Dos años después, casada con un divorciado: El día que Lucía llegó a nuestro piso de 40 metros
—¿Y dónde se supone que va a dormir, Andrés? —le grité, con la voz temblando entre el miedo y la rabia. Él se quedó callado, mirando el suelo de nuestro minúsculo salón, ese mismo suelo que tantas veces habíamos compartido entre risas y cenas improvisadas. Pero ahora, todo era distinto.
Andrés y yo llevábamos dos años casados. Cuando lo conocí, me enamoré de su sinceridad y de esa tristeza en los ojos que sólo tienen quienes han perdido mucho. Era divorciado, sí, pero nunca pensé que eso sería un problema. Hasta que su hija Lucía, de dieciocho años, decidió venir a estudiar a Madrid y él, sin consultarme, le ofreció nuestro piso de 40 metros en Lavapiés como refugio.
—Es sólo hasta que encuentre una residencia —me dijo Andrés, intentando sonar convincente.
Pero yo sabía que no era cierto. En el fondo, él quería recuperar el tiempo perdido con Lucía. Y yo… yo no sabía si estaba preparada para compartir mi vida con una adolescente que apenas conocía.
La primera noche fue un desastre. Lucía llegó con dos maletas enormes y una mirada desafiante. No me saludó; sólo preguntó dónde podía dejar sus cosas. Andrés intentó romper el hielo:
—Lucía, esta es Marta… mi mujer.
Ella asintió sin mirarme. Yo sentí un nudo en el estómago. Esa noche dormí mal, escuchando sus pasos nerviosos por el pasillo y el murmullo de su móvil hasta las tantas.
Los días siguientes fueron una sucesión de pequeños roces: la toalla mojada sobre mi cama, la nevera llena de yogures y refrescos que no eran míos, la puerta del baño siempre cerrada cuando más lo necesitaba. Pero lo peor era la sensación de ser una extraña en mi propia casa.
Una tarde, mientras preparaba la cena, escuché a Lucía hablando por teléfono en voz baja:
—No sé cuánto aguantaré aquí… Mi padre está raro y ella… bueno, ni te cuento.

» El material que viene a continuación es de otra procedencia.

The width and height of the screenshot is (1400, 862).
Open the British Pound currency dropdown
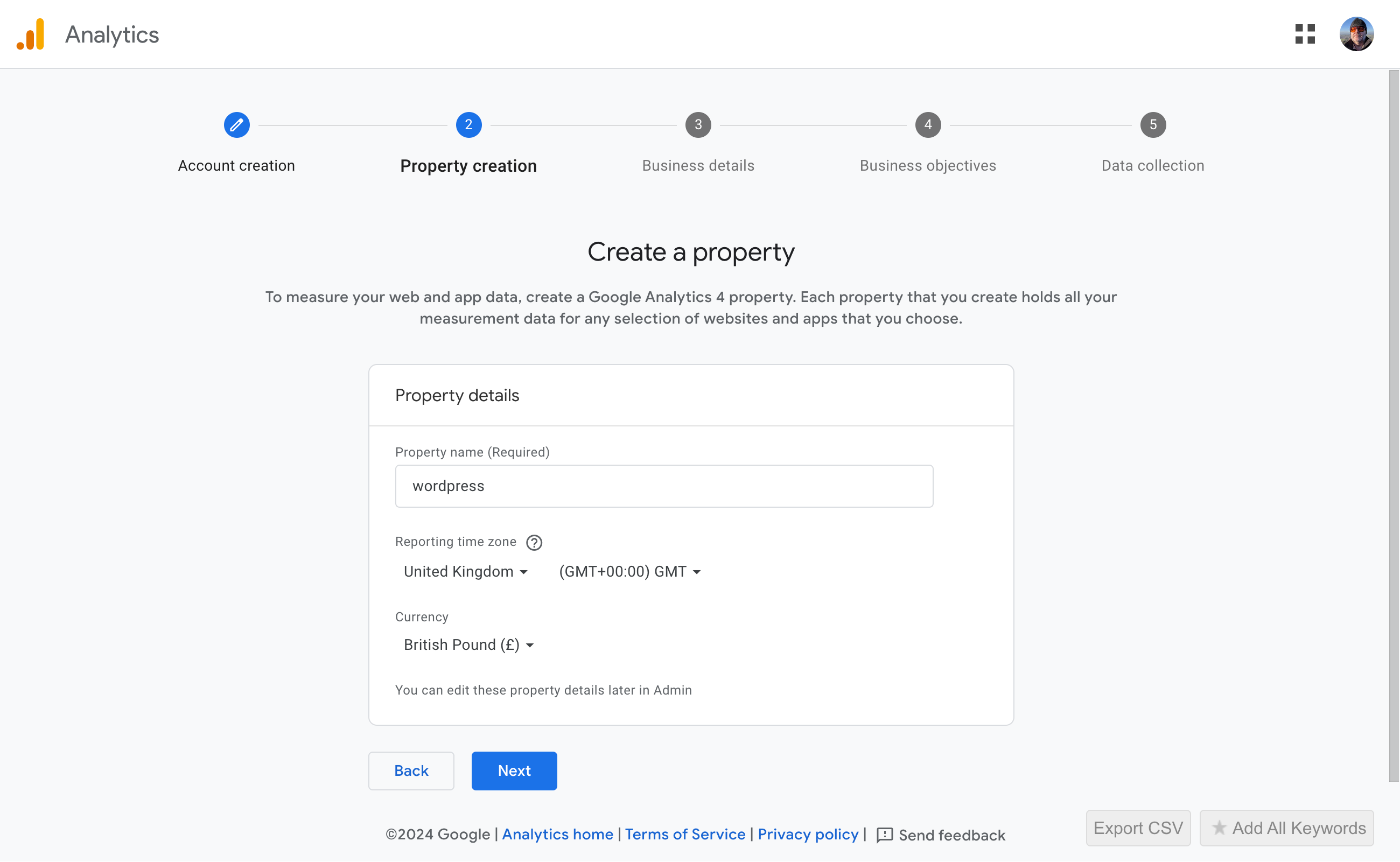click(x=468, y=645)
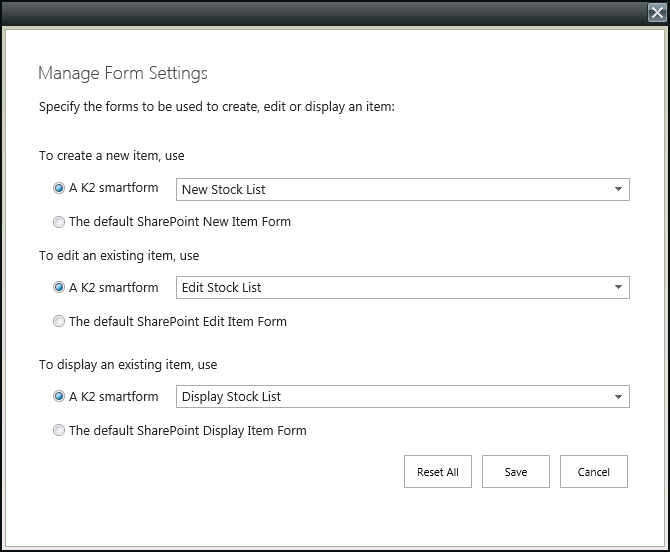Screen dimensions: 670x552
Task: Click the Edit Stock List text field
Action: coord(390,288)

Me mordí el labio para no llorar. ¿Era yo el problema? ¿O simplemente nunca había tenido un lugar real en esta familia improvisada?
Andrés intentaba mediar, pero cada vez que hablábamos acabábamos discutiendo:
—Marta, tienes que entenderla… Ha pasado por mucho.
—¿Y yo? ¿Quién me entiende a mí? —le respondí una noche, con lágrimas en los ojos.
La tensión creció hasta hacerse insoportable. Empezamos a dormir en horarios distintos; yo me quedaba hasta tarde viendo series con los auriculares puestos para no escuchar sus conversaciones en la cocina. A veces salía a caminar por el barrio sólo para respirar aire fresco y recordar quién era antes de todo esto.
Un domingo por la mañana, mientras desayunábamos los tres en silencio, Lucía soltó de golpe:
—Me han dado plaza en una residencia. Me voy la semana que viene.
Andrés sonrió aliviado. Yo también, pero algo dentro de mí se rompió. No era sólo la convivencia lo que me dolía; era darme cuenta de que nunca habíamos sido realmente una familia. Que yo siempre había sido la invitada incómoda en una historia que no era la mía.
El día que Lucía se fue, Andrés y yo nos quedamos solos en el piso. El silencio era tan denso que costaba respirar. Intenté hablarle:
—¿Y ahora qué? ¿Volvemos a fingir que todo está bien?
Él no respondió. Se limitó a mirar por la ventana, como si buscara una salida que no existía.
Semanas después, tomé la decisión más difícil de mi vida: pedí el divorcio. No por Lucía, ni siquiera por Andrés… sino por mí. Porque entendí que merecía algo más que ser un personaje secundario en mi propia vida.
Hoy firmo los papeles del divorcio y me pregunto: ¿Cuántas veces aceptamos menos de lo que merecemos por miedo a estar solos? ¿Alguna vez fui realmente parte de esa familia o sólo ocupaba un espacio entre dos personas heridas?